This 3D-Printed Microscope Lets You Test Water Anywhere
Published on by Water Network Research, Official research team of The Water Network in Technology
With just a Raspberry Pi-powered camera, this 3D-Printed microscope will tell you if there are bacteria in your drinking supply.
You can download the recipe for the OpenFlexure microscope from GitHub, feed it into a 3D printer and, combined with a little camera and computer, you have a way to observing bacteria at the cellular level.
The kit is central to a new project that aims to reduce the cost of water-testing in the developing world and keep more people from getting water-borne diseases. Currently, almost one in 10 people still go without verifiably clean water.
The microscope was developed at Cambridge University, in the U.K., and is part of the WaterScope initiative from five researchers there. It's currently being tested by Oxfam, the British charity, which sees it as a way of speeding up water-testing in out-the-way places.

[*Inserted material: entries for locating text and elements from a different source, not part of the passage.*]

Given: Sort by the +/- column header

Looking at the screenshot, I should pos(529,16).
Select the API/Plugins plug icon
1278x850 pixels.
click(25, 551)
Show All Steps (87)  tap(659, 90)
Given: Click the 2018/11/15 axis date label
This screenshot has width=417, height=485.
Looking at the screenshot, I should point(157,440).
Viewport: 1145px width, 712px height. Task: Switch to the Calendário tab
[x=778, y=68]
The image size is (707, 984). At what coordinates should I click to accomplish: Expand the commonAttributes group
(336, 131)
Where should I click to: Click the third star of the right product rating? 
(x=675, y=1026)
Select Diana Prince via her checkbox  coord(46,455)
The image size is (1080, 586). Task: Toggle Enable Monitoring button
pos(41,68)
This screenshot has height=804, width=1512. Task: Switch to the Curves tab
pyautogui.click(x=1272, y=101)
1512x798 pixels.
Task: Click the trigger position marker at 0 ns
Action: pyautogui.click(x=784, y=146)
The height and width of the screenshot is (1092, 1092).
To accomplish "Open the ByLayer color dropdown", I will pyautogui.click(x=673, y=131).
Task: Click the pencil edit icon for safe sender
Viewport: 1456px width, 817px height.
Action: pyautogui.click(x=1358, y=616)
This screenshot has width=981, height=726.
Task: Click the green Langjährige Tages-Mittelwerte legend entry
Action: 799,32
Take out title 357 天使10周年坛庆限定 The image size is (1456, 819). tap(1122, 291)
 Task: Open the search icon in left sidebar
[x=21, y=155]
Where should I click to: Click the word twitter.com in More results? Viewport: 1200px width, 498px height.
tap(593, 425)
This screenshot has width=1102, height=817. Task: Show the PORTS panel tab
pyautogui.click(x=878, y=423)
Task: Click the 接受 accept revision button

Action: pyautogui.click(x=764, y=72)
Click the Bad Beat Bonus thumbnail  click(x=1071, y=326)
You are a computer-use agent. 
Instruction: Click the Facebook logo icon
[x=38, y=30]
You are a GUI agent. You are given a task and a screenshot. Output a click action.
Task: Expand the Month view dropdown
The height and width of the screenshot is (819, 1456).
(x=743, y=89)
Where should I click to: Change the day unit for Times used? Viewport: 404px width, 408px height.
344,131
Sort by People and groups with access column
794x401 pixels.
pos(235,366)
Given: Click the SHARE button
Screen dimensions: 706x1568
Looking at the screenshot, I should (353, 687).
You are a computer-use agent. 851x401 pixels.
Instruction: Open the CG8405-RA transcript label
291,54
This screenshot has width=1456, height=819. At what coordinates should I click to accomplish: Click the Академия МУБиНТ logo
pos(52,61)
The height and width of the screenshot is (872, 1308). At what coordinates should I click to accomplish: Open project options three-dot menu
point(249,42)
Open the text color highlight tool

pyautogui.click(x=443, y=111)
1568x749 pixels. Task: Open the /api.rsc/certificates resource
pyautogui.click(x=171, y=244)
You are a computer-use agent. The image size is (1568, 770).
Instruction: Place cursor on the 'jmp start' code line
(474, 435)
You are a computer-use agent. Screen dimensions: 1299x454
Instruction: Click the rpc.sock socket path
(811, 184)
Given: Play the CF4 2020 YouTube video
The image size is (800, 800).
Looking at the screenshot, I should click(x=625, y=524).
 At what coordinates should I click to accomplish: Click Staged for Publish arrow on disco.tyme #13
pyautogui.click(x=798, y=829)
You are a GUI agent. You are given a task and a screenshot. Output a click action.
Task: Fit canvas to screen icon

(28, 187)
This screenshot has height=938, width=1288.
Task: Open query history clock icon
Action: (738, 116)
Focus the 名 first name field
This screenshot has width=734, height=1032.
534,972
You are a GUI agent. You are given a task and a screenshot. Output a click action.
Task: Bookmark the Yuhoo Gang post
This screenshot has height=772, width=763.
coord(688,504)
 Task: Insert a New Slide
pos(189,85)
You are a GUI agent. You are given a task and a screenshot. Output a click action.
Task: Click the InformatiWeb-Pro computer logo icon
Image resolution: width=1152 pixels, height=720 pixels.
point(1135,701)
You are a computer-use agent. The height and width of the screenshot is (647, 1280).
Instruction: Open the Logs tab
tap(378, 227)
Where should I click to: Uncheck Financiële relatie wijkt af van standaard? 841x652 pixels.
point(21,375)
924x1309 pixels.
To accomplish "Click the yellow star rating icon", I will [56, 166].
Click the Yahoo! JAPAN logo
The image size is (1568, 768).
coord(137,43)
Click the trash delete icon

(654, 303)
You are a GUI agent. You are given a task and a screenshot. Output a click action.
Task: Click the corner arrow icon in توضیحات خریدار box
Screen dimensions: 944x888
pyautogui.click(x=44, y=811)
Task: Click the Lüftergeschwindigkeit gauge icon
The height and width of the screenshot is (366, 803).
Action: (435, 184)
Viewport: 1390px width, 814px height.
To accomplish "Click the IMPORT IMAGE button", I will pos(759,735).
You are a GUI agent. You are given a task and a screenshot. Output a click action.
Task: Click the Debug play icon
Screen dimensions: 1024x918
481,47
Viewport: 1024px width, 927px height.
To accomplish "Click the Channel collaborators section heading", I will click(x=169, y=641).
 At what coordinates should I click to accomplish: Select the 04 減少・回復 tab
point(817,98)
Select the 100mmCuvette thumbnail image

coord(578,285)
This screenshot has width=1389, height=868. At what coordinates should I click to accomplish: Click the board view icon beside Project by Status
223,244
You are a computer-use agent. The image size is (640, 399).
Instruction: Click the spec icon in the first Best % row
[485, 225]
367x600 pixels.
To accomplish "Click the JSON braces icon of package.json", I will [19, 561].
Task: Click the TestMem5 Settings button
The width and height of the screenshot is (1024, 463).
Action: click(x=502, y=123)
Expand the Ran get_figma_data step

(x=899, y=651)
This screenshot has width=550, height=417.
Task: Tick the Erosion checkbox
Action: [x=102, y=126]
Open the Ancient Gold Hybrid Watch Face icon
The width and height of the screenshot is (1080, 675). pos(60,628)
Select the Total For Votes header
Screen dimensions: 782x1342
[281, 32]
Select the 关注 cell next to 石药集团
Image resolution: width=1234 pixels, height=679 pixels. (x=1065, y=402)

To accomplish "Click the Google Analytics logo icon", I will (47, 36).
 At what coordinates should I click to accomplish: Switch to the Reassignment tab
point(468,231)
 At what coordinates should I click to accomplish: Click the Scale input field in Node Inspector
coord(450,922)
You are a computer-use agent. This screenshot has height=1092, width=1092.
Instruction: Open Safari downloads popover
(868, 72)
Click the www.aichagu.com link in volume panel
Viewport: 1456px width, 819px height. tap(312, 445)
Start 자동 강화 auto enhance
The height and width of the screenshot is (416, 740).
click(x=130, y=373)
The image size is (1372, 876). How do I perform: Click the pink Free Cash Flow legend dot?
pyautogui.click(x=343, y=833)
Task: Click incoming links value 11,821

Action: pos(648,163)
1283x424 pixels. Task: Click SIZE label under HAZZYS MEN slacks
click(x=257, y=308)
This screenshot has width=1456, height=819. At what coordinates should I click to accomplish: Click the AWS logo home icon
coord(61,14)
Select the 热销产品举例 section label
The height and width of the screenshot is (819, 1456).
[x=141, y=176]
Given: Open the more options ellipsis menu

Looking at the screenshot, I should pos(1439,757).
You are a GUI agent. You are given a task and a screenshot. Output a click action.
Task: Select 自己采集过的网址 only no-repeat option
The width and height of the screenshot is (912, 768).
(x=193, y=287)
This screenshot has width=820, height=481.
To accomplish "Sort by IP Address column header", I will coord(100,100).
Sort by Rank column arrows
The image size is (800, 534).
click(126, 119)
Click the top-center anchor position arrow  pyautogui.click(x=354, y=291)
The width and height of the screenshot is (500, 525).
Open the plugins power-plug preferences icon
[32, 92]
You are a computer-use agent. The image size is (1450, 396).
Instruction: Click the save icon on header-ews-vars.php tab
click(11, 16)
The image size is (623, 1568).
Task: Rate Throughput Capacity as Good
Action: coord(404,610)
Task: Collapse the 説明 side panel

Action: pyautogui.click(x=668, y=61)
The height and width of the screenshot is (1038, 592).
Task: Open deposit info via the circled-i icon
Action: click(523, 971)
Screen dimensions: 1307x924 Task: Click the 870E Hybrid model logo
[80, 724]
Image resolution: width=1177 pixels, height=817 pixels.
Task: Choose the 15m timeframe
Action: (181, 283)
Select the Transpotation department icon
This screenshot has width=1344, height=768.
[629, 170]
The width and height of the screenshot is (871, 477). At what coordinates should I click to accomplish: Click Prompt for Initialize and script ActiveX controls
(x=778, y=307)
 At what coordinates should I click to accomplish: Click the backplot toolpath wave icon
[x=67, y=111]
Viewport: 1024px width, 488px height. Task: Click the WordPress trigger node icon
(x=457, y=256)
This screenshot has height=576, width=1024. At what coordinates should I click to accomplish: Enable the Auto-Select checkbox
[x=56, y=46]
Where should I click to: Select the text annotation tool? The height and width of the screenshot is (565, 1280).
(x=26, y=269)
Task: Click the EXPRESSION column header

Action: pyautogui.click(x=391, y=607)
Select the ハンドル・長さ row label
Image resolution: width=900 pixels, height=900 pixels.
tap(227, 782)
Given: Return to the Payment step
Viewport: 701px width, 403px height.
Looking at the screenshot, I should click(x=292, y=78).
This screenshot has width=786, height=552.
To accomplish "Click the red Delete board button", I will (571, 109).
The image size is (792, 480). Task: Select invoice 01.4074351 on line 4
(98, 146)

Traditional microscope testing is "quite complex and it takes a long time to get a result," says Alex Patto, CEO and cofounder of the company. "Our test is simpler, faster, and cheaper, so we can get more tests done in a shorter amount of time."
As well as the microscope itself, Patto's team is also developing a one-use "consumable" chip that keeps a sample sterile and allows an ordinary non-technical person to test water without professional intervention.
Patto sees the kit being used by villages to self-test their water, in emergency situations, like after earthquakes, or by charities like Oxfam that want to test the integrity of new wells and boreholes. To meet WHO standards, the microscope has to be able to detect a single e.coli bacteria in half a cup of water.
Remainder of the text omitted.